[Records from a collection]
=== Section Start ===
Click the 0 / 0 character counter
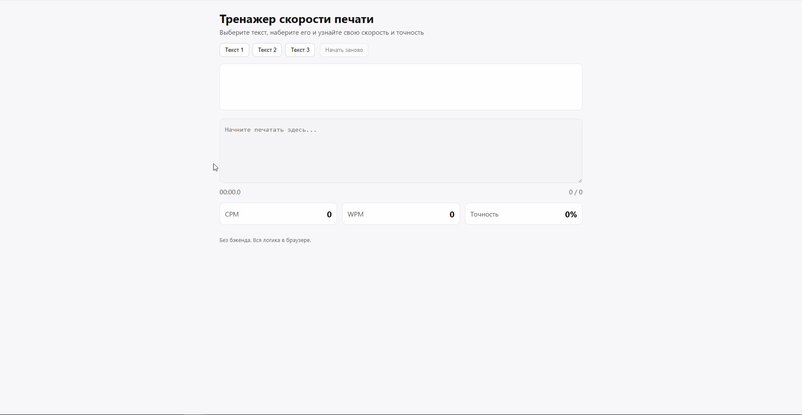 tap(575, 192)
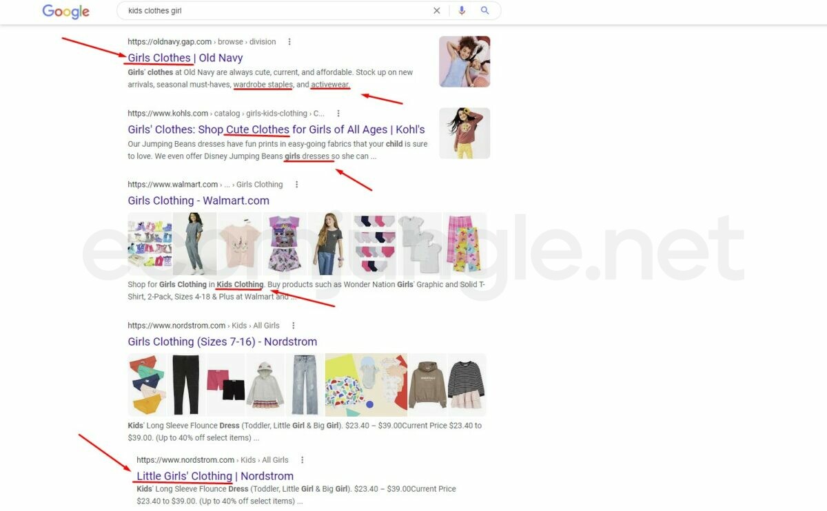Click the Kohl's result thumbnail image
The height and width of the screenshot is (511, 827).
[x=464, y=133]
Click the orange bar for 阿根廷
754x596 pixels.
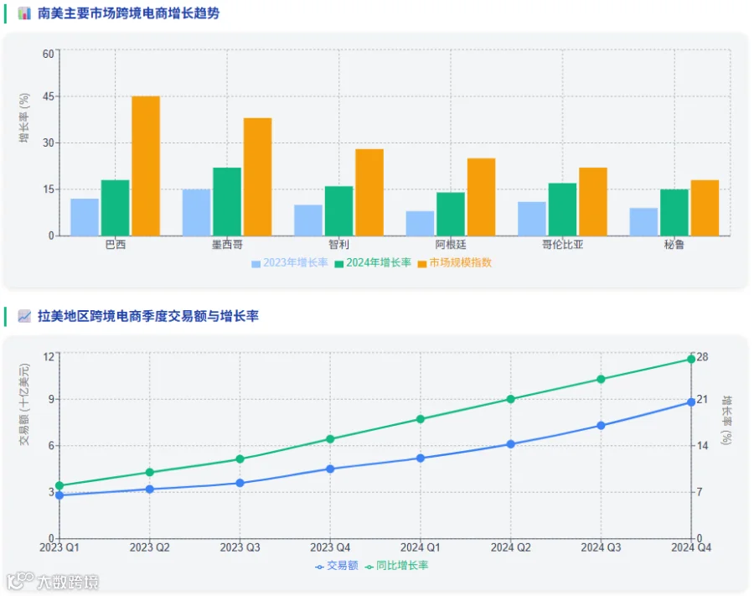click(482, 197)
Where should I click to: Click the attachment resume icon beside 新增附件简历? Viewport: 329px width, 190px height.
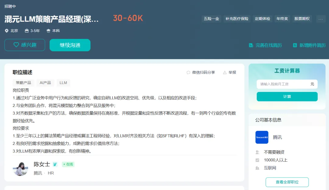pyautogui.click(x=295, y=45)
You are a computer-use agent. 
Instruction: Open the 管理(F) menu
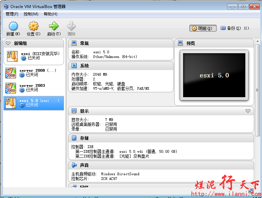tap(12, 14)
=== Section End ===
• [ASSIGNMENT]: Copy the lines above exactly and exclude every image.

• [RESPONSE TO THIS EXERCISE]:
Click the 0 / 0 character counter
 tap(575, 192)
Click the Kohl's result thumbnail image
The height and width of the screenshot is (511, 827).
[x=464, y=133]
Click the orange bar for 阿根廷
754x596 pixels.
click(482, 197)
Where should I click to: Click the attachment resume icon beside 新增附件简历? Viewport: 329px width, 190px height.
pyautogui.click(x=295, y=45)
You are a computer-use agent. 
Instruction: Open the 管理(F) menu
tap(12, 14)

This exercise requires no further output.